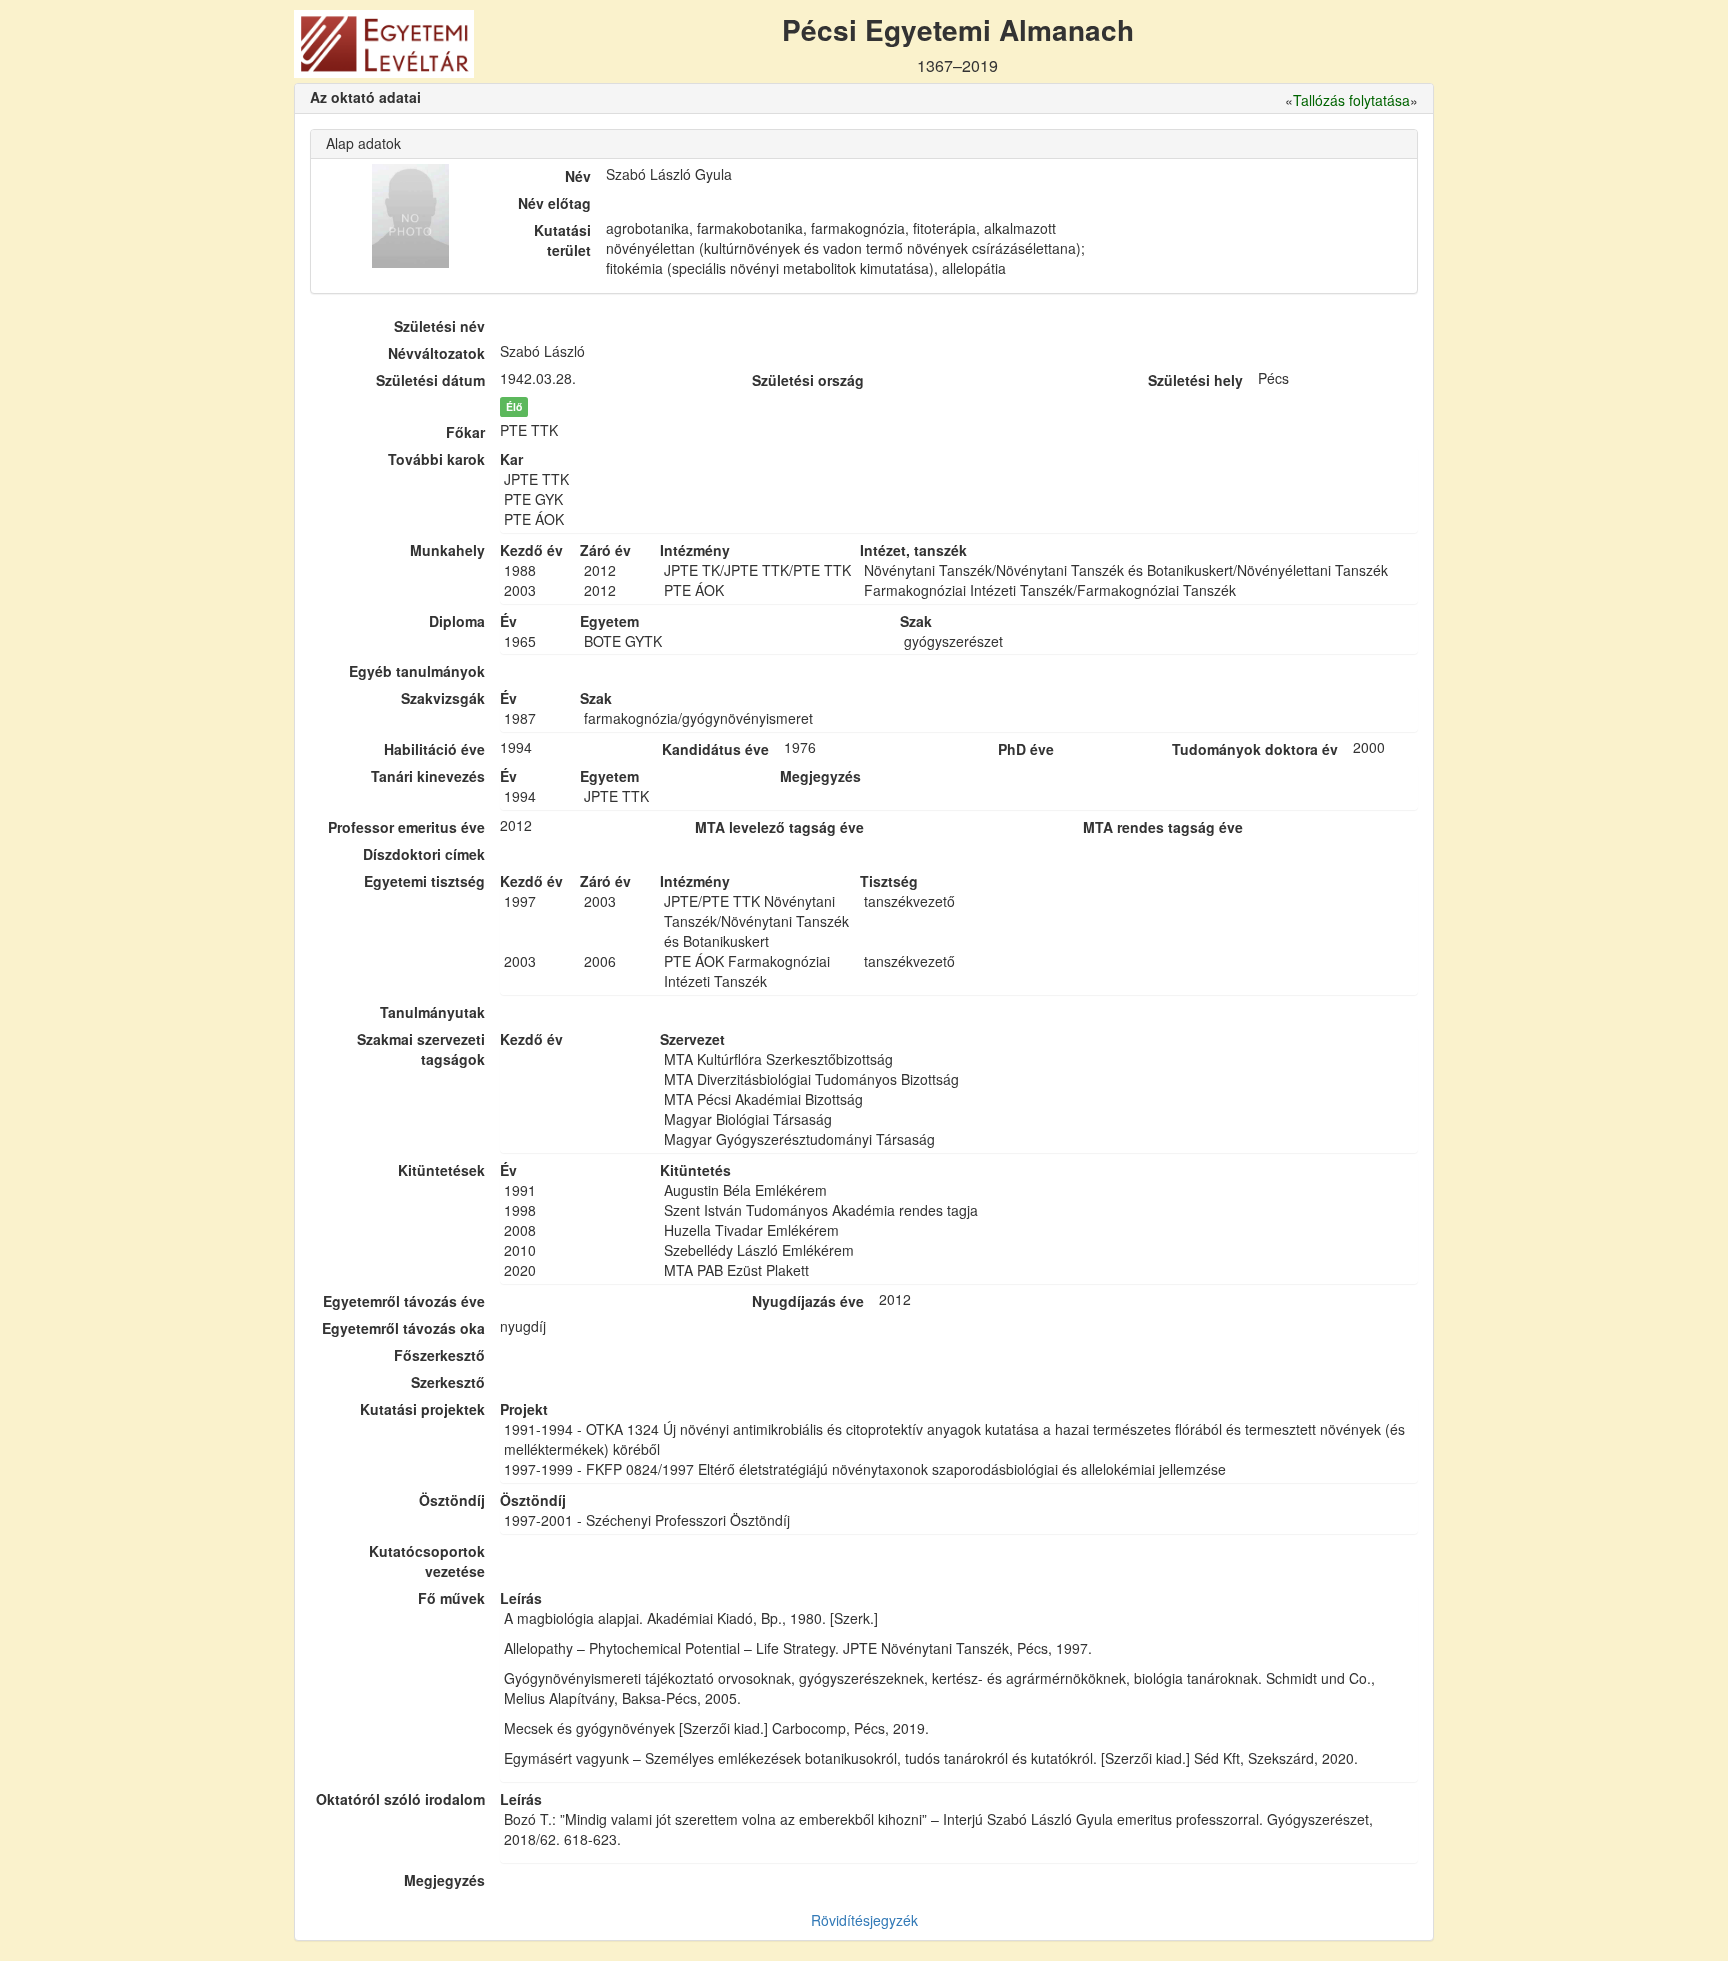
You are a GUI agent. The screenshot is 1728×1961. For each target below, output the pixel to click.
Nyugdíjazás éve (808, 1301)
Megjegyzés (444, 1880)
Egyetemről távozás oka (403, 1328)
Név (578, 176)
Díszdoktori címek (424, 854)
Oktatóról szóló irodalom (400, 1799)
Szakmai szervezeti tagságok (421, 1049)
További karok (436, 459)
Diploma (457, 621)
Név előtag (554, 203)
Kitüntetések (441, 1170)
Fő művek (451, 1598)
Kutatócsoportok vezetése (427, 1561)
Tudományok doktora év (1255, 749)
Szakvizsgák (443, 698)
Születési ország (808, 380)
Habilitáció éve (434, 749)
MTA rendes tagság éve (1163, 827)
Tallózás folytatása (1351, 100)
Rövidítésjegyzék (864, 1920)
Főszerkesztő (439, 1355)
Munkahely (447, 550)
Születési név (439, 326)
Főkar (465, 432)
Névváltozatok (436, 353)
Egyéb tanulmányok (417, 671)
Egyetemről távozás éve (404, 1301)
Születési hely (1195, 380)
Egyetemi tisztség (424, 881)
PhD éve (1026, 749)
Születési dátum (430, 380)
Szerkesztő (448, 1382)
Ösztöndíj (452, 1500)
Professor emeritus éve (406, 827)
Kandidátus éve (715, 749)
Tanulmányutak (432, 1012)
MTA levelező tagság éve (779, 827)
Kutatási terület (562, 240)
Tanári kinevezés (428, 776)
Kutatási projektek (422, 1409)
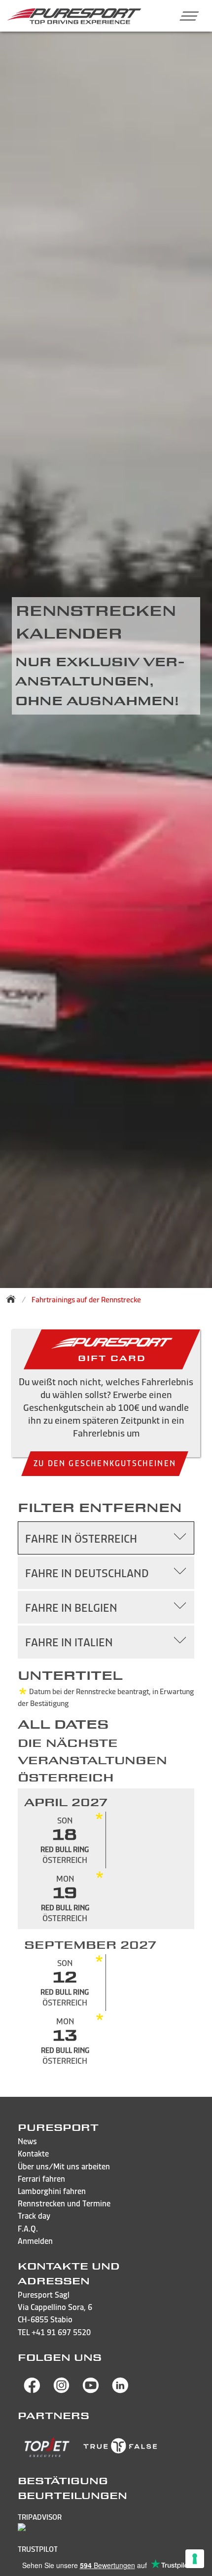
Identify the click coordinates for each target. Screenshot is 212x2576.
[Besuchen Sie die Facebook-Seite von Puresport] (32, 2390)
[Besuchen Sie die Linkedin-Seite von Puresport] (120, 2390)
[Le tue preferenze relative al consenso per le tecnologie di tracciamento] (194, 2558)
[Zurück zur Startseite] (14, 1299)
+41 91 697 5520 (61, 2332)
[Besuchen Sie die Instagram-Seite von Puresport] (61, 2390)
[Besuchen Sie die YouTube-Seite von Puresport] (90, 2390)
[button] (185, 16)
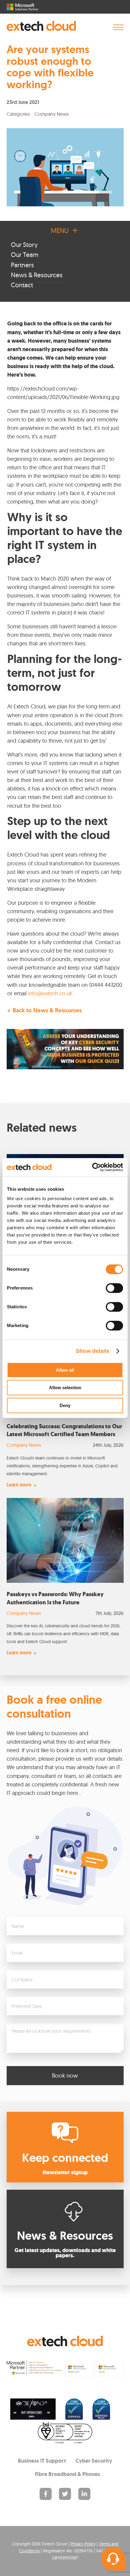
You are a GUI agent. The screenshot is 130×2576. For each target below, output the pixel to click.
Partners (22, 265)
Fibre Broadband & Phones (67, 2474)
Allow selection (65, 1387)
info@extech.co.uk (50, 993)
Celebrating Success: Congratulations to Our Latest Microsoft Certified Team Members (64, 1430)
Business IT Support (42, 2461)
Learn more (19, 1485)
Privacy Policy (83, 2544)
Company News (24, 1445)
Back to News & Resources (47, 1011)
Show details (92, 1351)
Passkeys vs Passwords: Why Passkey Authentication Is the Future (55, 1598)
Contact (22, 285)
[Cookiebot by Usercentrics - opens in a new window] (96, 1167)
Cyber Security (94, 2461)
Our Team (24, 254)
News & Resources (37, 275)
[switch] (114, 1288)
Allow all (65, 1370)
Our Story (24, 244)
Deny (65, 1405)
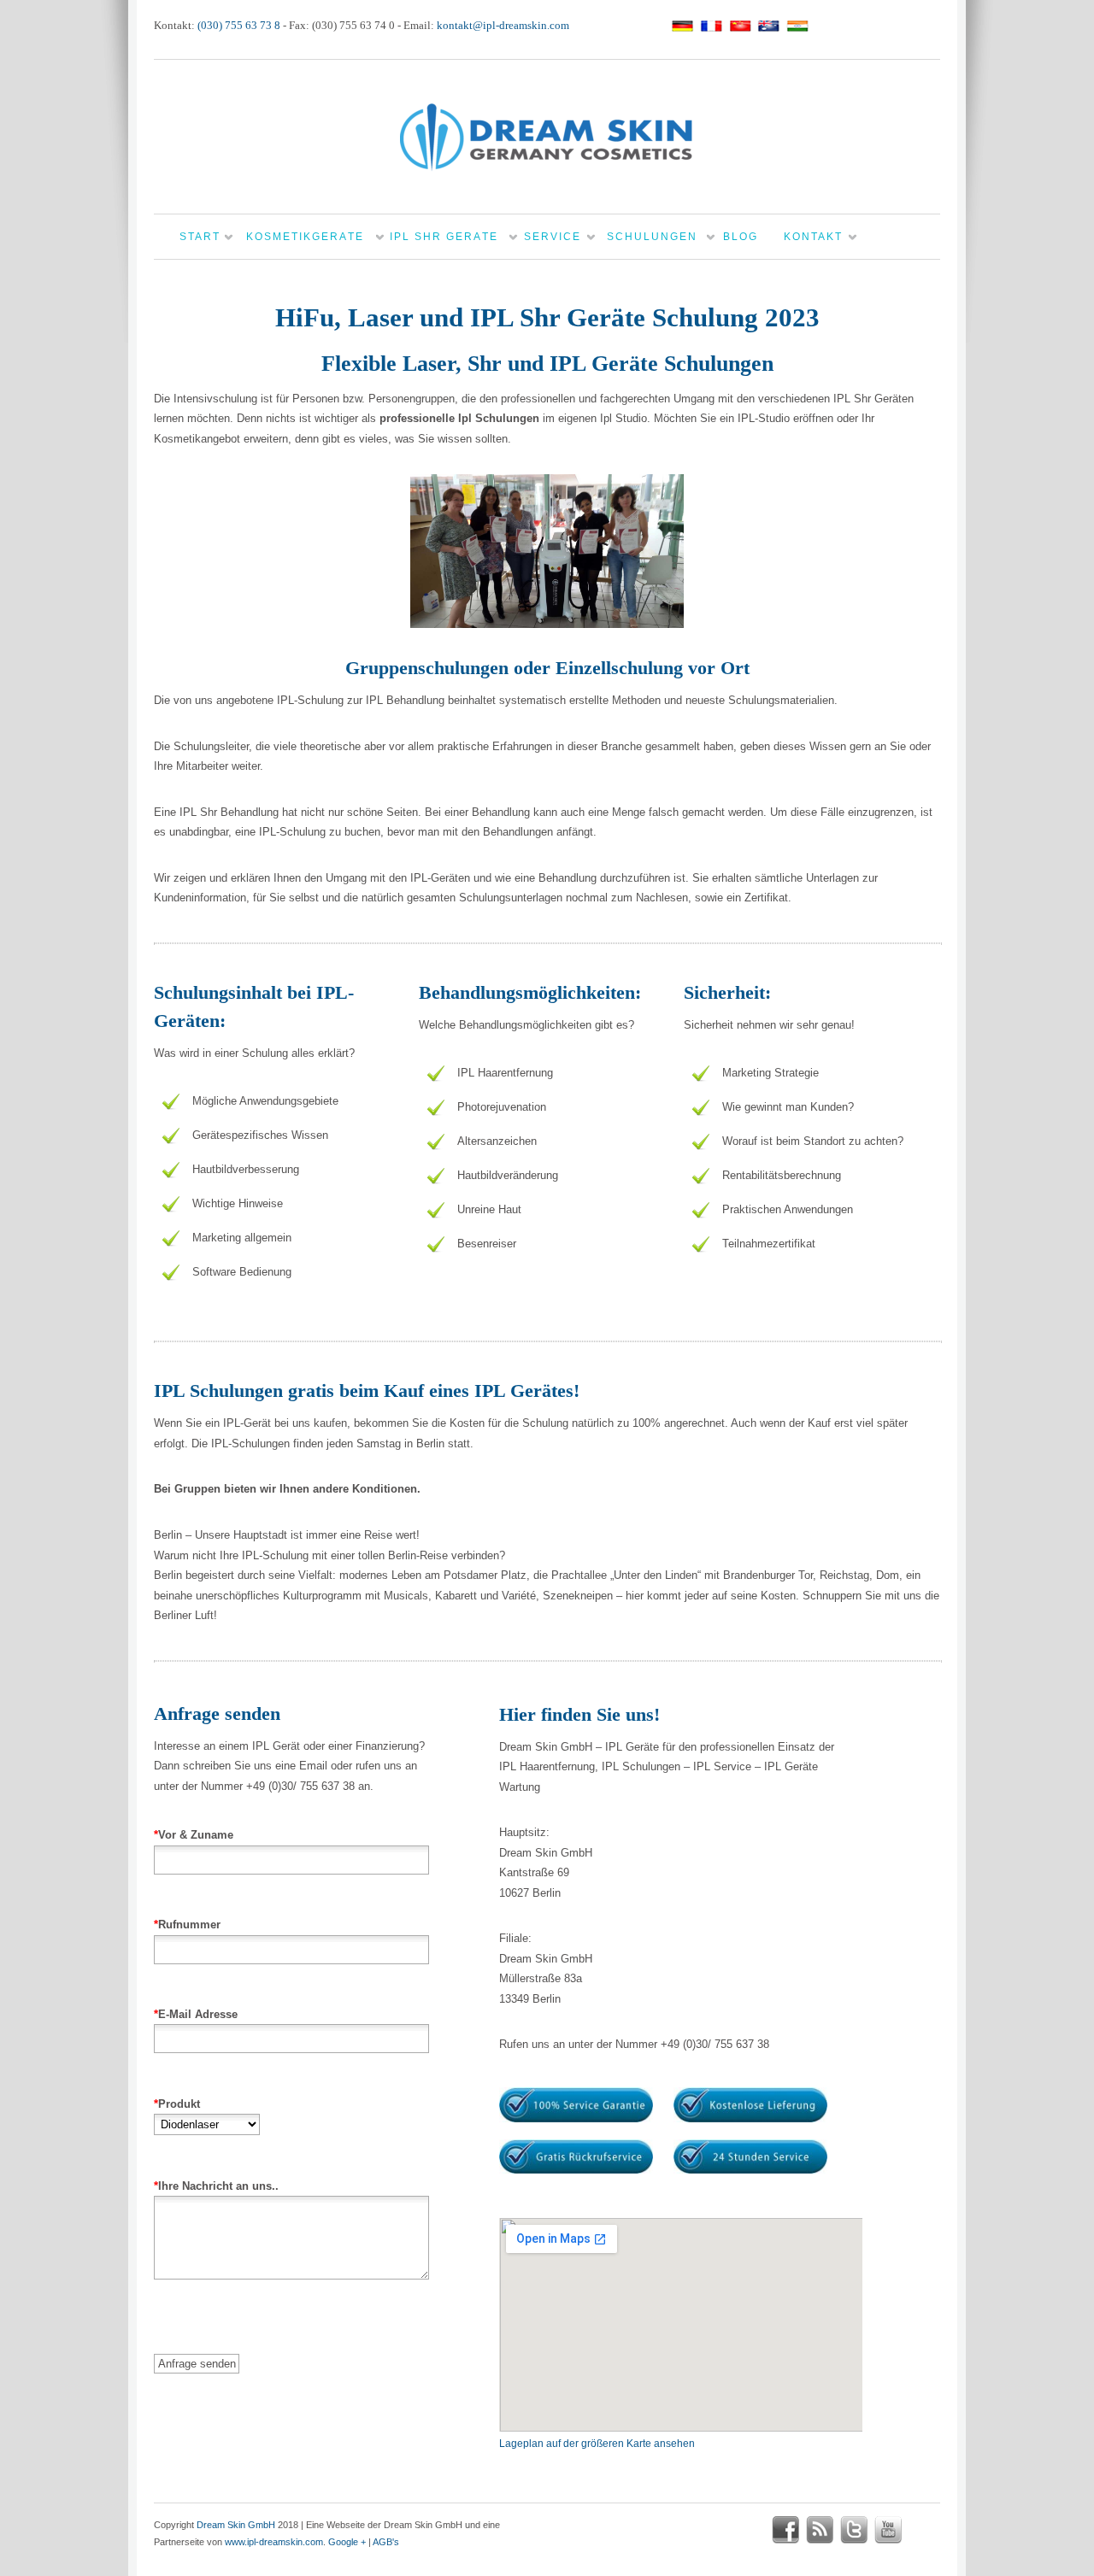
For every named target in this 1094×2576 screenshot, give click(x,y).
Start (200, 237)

※ ※ ※

Every line from the start of the material through the line containing "Szakmai szervezeti tagságok (421, 1049)" is needed exactly as written; the pictures are not.

### SOLUTION
You are a GUI agent. The screenshot is 1728×1961. For each target below, output the pixel to click.
Nyugdíjazás éve (808, 1301)
Megjegyzés (444, 1880)
Egyetemről távozás oka (403, 1328)
Név (578, 176)
Díszdoktori címek (424, 854)
Oktatóról szóló irodalom (400, 1799)
Szakmai szervezeti tagságok (421, 1049)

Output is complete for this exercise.